• [Try it]:
If pictures appear, leave them out, and return exactly the lines from the one holding "You are a GUI" through the last line of the listing below.

-- Source material follows --

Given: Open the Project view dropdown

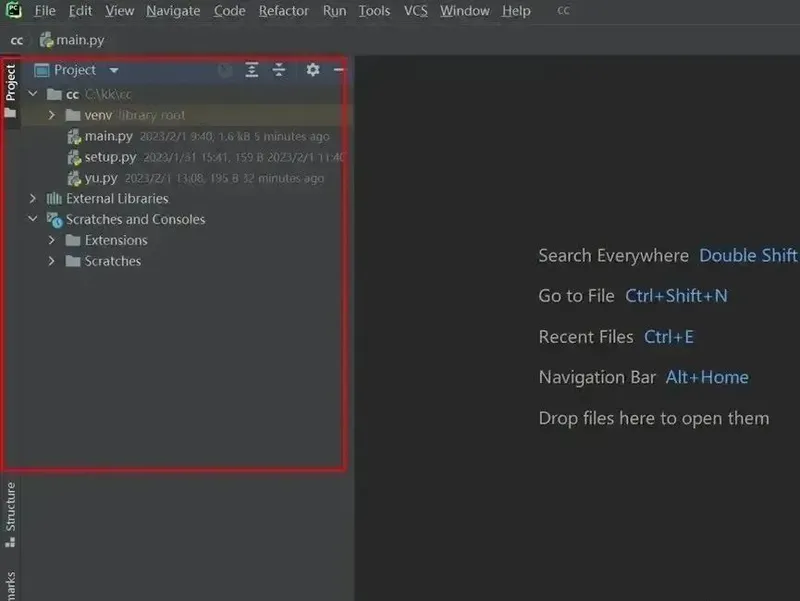Looking at the screenshot, I should coord(114,71).
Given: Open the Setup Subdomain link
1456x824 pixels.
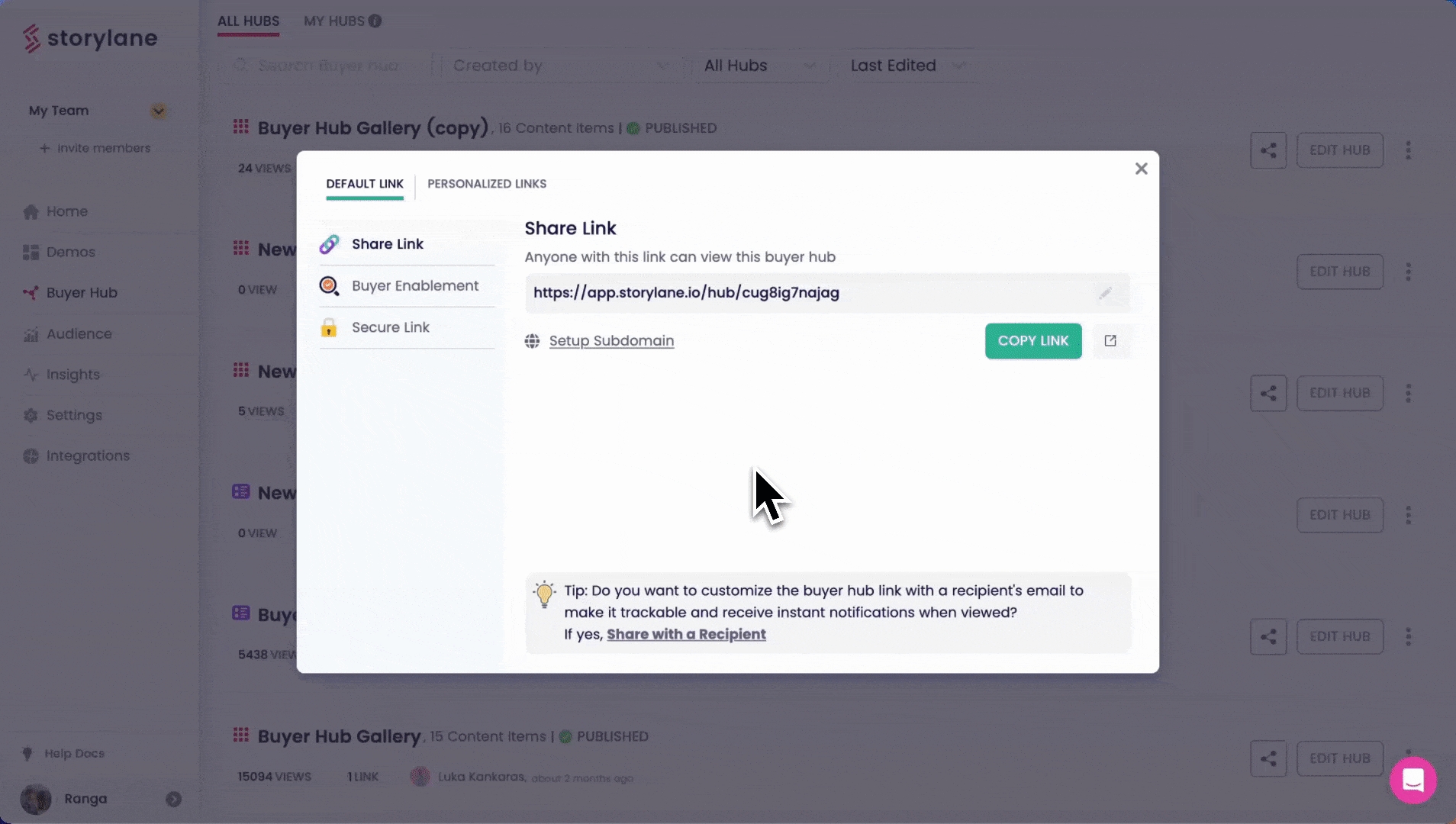Looking at the screenshot, I should point(611,341).
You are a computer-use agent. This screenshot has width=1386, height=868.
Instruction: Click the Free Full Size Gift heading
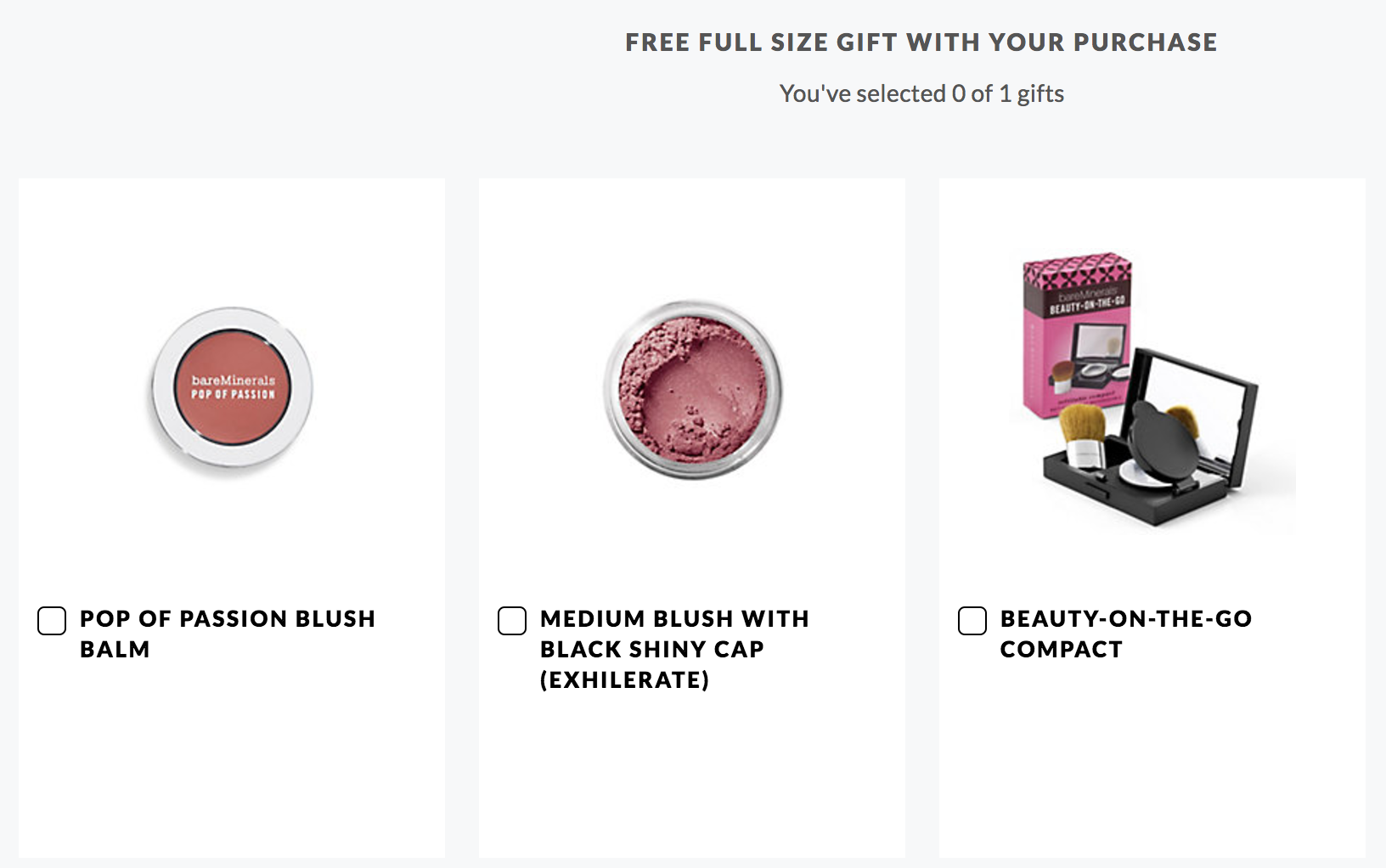(x=921, y=42)
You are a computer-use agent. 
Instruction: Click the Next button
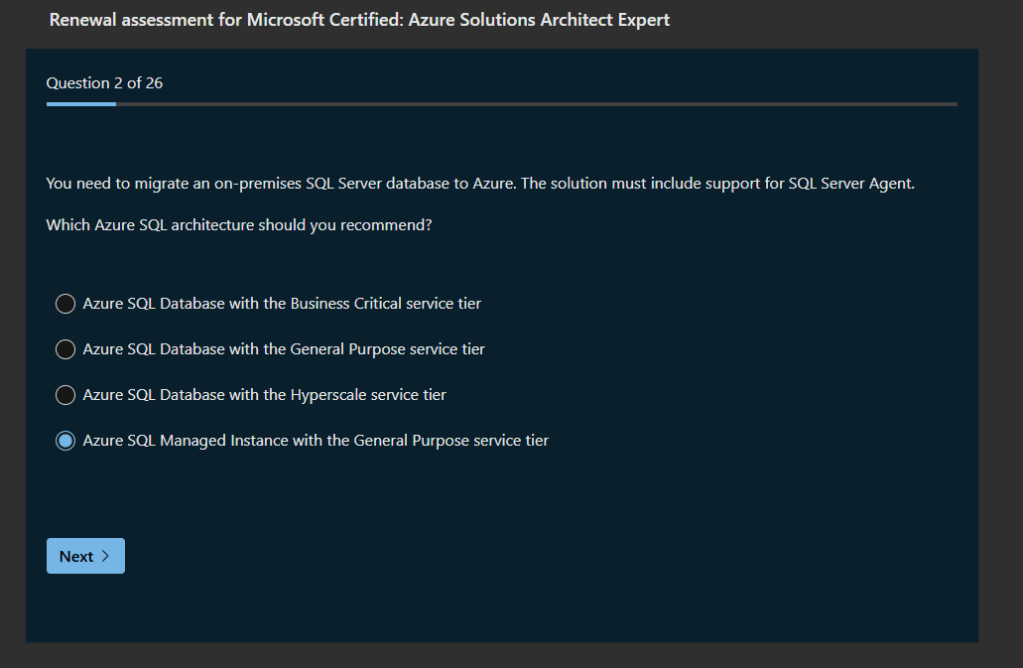[85, 556]
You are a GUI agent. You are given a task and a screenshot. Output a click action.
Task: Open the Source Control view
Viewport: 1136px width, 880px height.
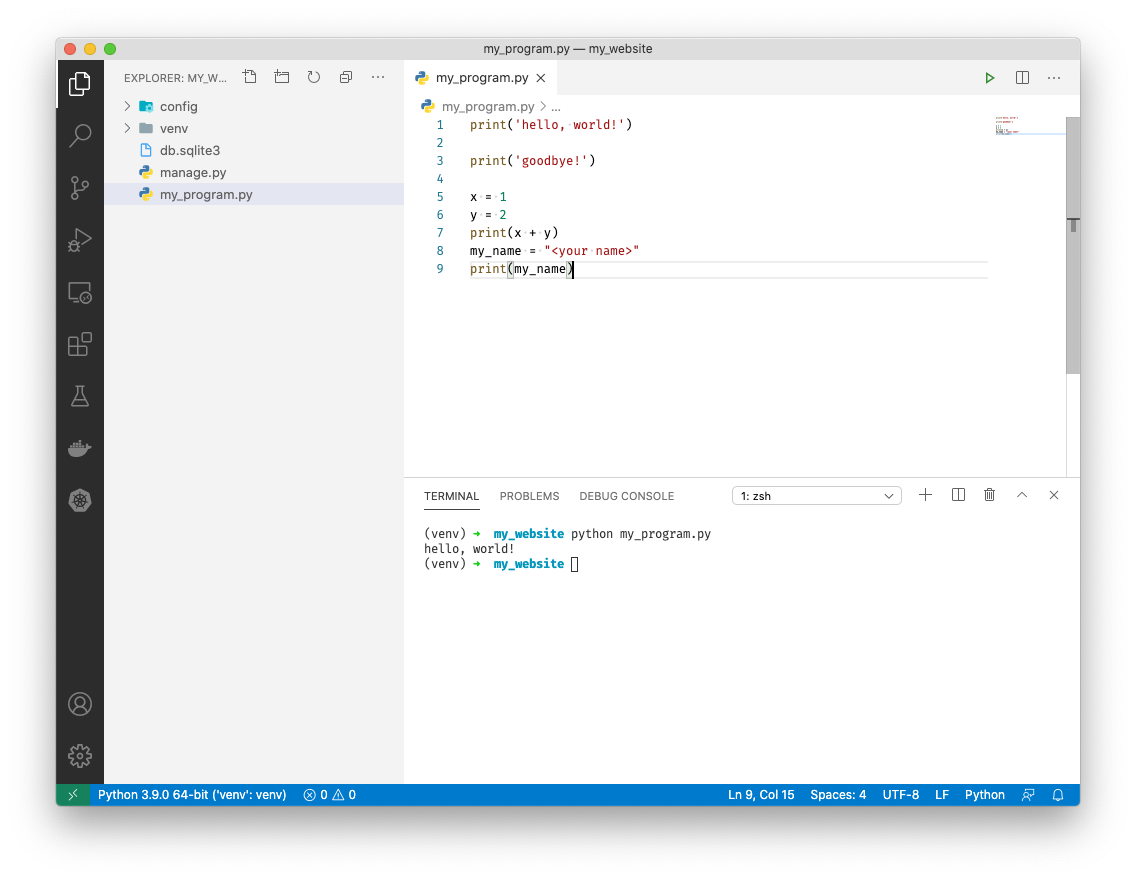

-- Source material concluded --

• [Result of this exercise]:
You are a GUI agent. You are given a task and a screenshot. Output a click action.
Task: Open the Source Control view
Viewport: 1136px width, 880px height.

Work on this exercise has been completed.